Can you put every line of the material below into a JSON list of strings, one string per line, with blank lines left out?

**Data lines**
○ ○ ○ ○ ○ ○ ○
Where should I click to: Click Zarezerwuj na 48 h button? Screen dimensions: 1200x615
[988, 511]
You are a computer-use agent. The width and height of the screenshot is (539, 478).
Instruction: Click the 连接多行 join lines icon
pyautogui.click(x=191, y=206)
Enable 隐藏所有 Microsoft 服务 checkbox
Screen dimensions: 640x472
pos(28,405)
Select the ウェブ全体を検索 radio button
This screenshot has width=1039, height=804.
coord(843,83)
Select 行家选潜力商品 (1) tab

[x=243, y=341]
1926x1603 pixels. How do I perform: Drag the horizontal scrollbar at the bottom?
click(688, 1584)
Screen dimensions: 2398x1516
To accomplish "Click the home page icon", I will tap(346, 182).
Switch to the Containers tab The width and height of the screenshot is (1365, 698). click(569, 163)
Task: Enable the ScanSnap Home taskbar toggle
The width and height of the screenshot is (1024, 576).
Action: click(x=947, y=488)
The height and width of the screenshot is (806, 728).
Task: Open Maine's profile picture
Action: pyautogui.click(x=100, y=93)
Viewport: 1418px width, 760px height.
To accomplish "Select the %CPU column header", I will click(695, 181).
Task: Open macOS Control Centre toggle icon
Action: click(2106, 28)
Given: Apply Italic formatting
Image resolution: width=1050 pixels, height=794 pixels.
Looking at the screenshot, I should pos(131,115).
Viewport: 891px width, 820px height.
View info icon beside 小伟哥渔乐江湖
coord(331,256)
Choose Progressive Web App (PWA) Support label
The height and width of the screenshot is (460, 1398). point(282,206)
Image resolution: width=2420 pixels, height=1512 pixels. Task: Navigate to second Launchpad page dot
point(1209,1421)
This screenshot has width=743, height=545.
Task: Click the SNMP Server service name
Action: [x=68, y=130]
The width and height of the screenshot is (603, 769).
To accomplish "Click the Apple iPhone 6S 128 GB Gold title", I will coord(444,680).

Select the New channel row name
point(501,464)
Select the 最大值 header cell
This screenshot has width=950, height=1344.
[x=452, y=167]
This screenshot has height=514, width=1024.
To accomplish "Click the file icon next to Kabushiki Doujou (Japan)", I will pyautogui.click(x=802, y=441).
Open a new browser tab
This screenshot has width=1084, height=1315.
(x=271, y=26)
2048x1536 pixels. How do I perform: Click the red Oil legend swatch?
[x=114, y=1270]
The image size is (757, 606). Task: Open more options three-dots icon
○ ○ ○ ○ ○ ○ ○
**Written solution**
[
  "Where should I click to: Click Zarezerwuj na 48 h button? Screen dimensions: 1200x615",
  "[988, 511]",
  "You are a computer-use agent. The width and height of the screenshot is (539, 478).",
  "Instruction: Click the 连接多行 join lines icon",
  "pyautogui.click(x=191, y=206)",
  "Enable 隐藏所有 Microsoft 服务 checkbox",
  "Screen dimensions: 640x472",
  "pos(28,405)",
  "Select the ウェブ全体を検索 radio button",
  "This screenshot has width=1039, height=804.",
  "coord(843,83)",
  "Select 行家选潜力商品 (1) tab",
  "[x=243, y=341]",
  "1926x1603 pixels. How do I perform: Drag the horizontal scrollbar at the bottom?",
  "click(688, 1584)",
  "Screen dimensions: 2398x1516",
  "To accomplish \"Click the home page icon\", I will tap(346, 182).",
  "Switch to the Containers tab The width and height of the screenshot is (1365, 698). click(569, 163)",
  "Task: Enable the ScanSnap Home taskbar toggle",
  "The width and height of the screenshot is (1024, 576).",
  "Action: click(x=947, y=488)",
  "The height and width of the screenshot is (806, 728).",
  "Task: Open Maine's profile picture",
  "Action: pyautogui.click(x=100, y=93)",
  "Viewport: 1418px width, 760px height.",
  "To accomplish \"Select the %CPU column header\", I will click(695, 181).",
  "Task: Open macOS Control Centre toggle icon",
  "Action: click(2106, 28)",
  "Given: Apply Italic formatting",
  "Image resolution: width=1050 pixels, height=794 pixels.",
  "Looking at the screenshot, I should pos(131,115).",
  "Viewport: 891px width, 820px height.",
  "View info icon beside 小伟哥渔乐江湖",
  "coord(331,256)",
  "Choose Progressive Web App (PWA) Support label",
  "The height and width of the screenshot is (460, 1398). point(282,206)",
  "Image resolution: width=2420 pixels, height=1512 pixels. Task: Navigate to second Launchpad page dot",
  "point(1209,1421)",
  "This screenshot has width=743, height=545.",
  "Task: Click the SNMP Server service name",
  "Action: [x=68, y=130]",
  "The width and height of the screenshot is (603, 769).",
  "To accomplish \"Click the Apple iPhone 6S 128 GB Gold title\", I will coord(444,680).",
  "Select the New channel row name",
  "point(501,464)",
  "Select the 最大值 header cell",
  "This screenshot has width=950, height=1344.",
  "[x=452, y=167]",
  "This screenshot has height=514, width=1024.",
  "To accomplish \"Click the file icon next to Kabushiki Doujou (Japan)\", I will pyautogui.click(x=802, y=441).",
  "Open a new browser tab",
  "This screenshot has width=1084, height=1315.",
  "(x=271, y=26)",
  "2048x1536 pixels. How do I perform: Click the red Oil legend swatch?",
  "[x=114, y=1270]",
  "The image size is (757, 606). Task: Open more options three-dots icon"
]